Evangelical Christians have long played a prominent role in U.S. public life, contributing to a tension between the country's religious impulses and secular leanings. The Atlantic's Ross Douthat calls the religious influences a mixed blessing, "giving us Prohibition [of alcohol] as well as abolition" of slavery (First Things). But today's American evangelicals, numbering at least 40 million, are expanding their traditionally domestic focus and starting to wield some clout beyond U.S. borders (CSMonitor). Views are mixed on what that means for the direction of U.S. foreign policy. This new Backgrounder looks at the rising foreign policy activism of evangelicals.
For President Bush, known for open expressions of his Christian faith, evangelicals have been a boon during difficult times. With domestic support generally flagging for the war in Iraq, evangelicals continue to back the Bush administration more than any group. They also tend to broadly support his global democracy-promotion initiatives. But New Republic editor John B. Judis, writing for the Carnegie Endowment for International Peace, worries about an "apocalyptic" religious mentality taking hold in U.S. policy circles that embrace revolutionary rather than evolutionary change. Judis believes such a mentality was "evident in the administration's belief that invading Iraq would set off a chain reaction that would transform the entire Middle East" (PDF). Kevin Phillips, author of a book warning of an American theocracy, says the White House is playing with fire by "courting end-times theologians and electorates for whom the Holy Lands are a battleground of Christian destiny" (WashPost). Even some conservatives, such as the Manhattan Institute's Heather Mac Donald, are worried about too sharp a drift toward religious conformity in the governing party: "Our Republican president says that he bases 'a lot of [his] foreign policy decisions' on his belief in 'the Almighty' and in the Almighty's 'great gifts' to mankind. What is one to make of such a statement?" (The American Conservative)

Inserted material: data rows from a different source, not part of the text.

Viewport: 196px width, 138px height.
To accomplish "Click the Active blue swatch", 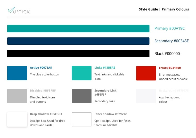I will coord(17,73).
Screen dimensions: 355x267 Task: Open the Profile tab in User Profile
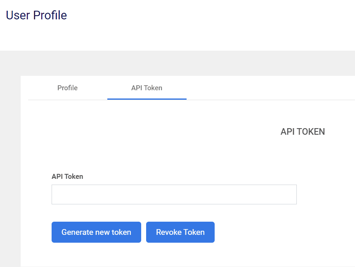click(67, 88)
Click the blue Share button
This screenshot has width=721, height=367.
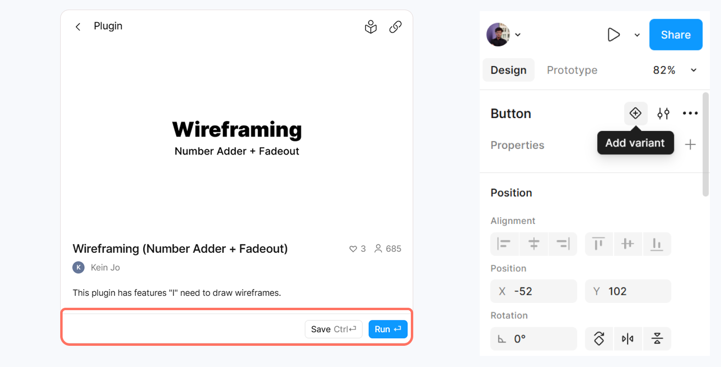coord(675,35)
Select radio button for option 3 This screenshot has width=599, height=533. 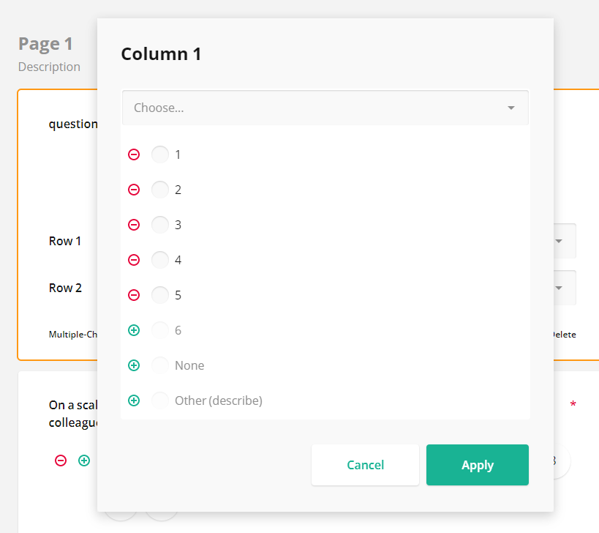click(159, 225)
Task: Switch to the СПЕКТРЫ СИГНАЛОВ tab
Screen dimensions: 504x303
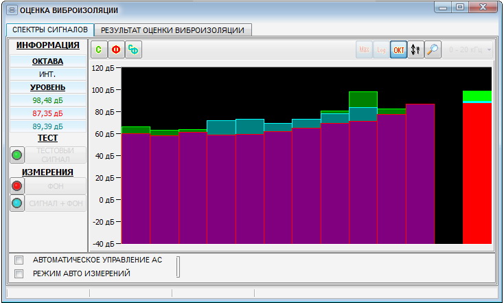Action: (x=49, y=30)
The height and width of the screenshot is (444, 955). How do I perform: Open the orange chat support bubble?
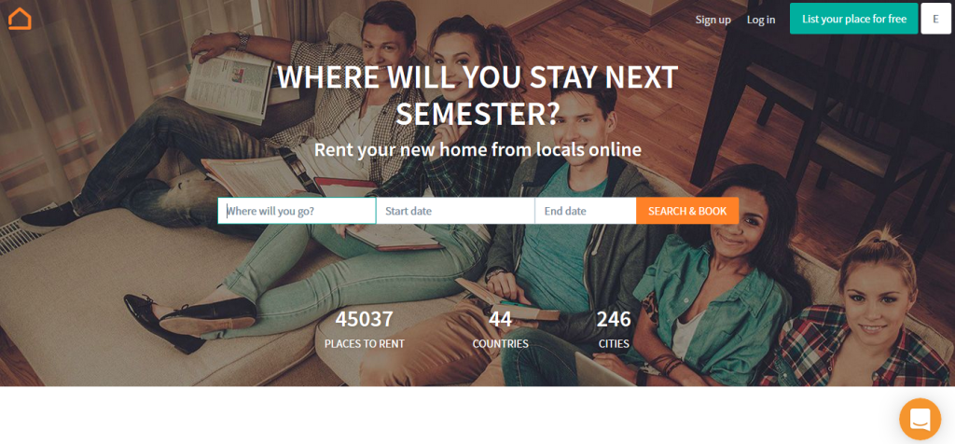(x=920, y=419)
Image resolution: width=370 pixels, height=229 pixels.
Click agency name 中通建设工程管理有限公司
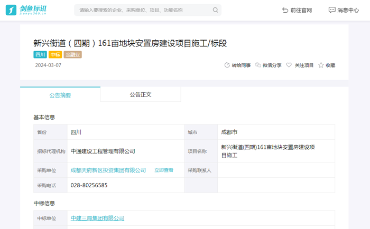click(103, 151)
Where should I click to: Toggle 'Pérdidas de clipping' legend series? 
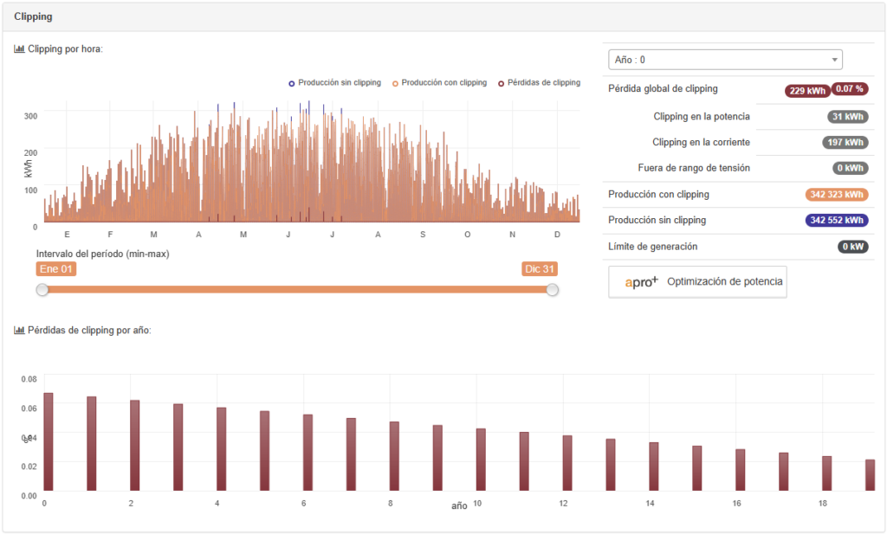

But a number of experts caution against misinterpreting the impact of evangelicals on Bush's foreign policy. CFR Senior Fellow Walter Russell Mead writes in the latest Foreign Affairs: "Religion in the United States is too pluralistic for any single current to dominate." Mead does note a rising evangelical foreign policy establishment but says "it is likely to prove a valuable, if not always easy, partner for the mostly secular or liberal Christian establishment." Experts point out it was evangelicals' ability to forge a coalition with non-Christians and secular liberals that helped propel some notable human rights legislation, including the North Korean Human Rights Act (PDF) and the creation of the U.S. Commission on International Religious Freedom, which monitors freedom of worship worldwide. Similar coalitions put pressure on the administration to broker peace in Sudan and get serious on AIDS prevention in Africa. On the question of policy toward Israel, evangelicals have differed on issues such as whether to support the administration's backing for a two-state solution, and whether to stop the flow of aid to Palestinians under the rule of Hamas.
Most recently, some in the evangelical movement have taken a stand on global warming. A group earlier this year formed the Evangelical Climate Initiative, releasing a statement that said Christians have a moral duty to urgently address the problem with actions such as reducing carbon dioxide emissions.